Shay grew up on a farm in Mexico, Missouri, and his first job off the family farm landed him work at an egg ranch. “My original job was manure removal and then I graduated up to part-time egg picker, which paid a little better than scooping the manure,” Shay recalled with a chuckle.
Shay quit the egg ranch to play baseball in his freshman year in high school. The owners of the egg ranch didn’t rehire him, so his older sister helped him get a job at Hardee’s. That job set before Shay a career ladder that would lead to the ownership of 16 Hardee’s in Missouri, Kansas and Arkansas.
For Shay, the first wrung on the ladder at Hardee’s was unloading supply trucks, then grill cook, then manager and so on. “My goal when I got out of high school was to own one or two of my own restaurants.” By the age of 24, Shay owned a Hardee’s restaurant in partnership with a couple of other business owners.
Shay attributes much of his success to the lessons of hard work and perseverance he learned growing up on a farm. “When I started in the restaurant business, people asked me why I did that.
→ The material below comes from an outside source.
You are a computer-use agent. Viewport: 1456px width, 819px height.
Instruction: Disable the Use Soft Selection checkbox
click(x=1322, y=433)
I said, ‘Working on the farm, you never got a day off – at restaurants, at least you get one day a week off. That’s a big step up,’” he said with a grin.
Shay has been a long-time customer of Bear State Bank, a relationship he says has been beneficial in growing his business. “One of the best business decisions I made was moving my real estate loan business to Bear State. They’re great people and great to work with. They’ve been nothing short of phenomenal.”
The relationship between Shay and the Ozark Empire Fair started more than a decade ago when he partnered with the fair in a mutually beneficial marketing campaign.
“When I started in the restaurant business, people asked me why I did that. I said, ‘Working on the farm, you never got a day off – at restaurants, at least you get one day a week off. That’s a big step up.”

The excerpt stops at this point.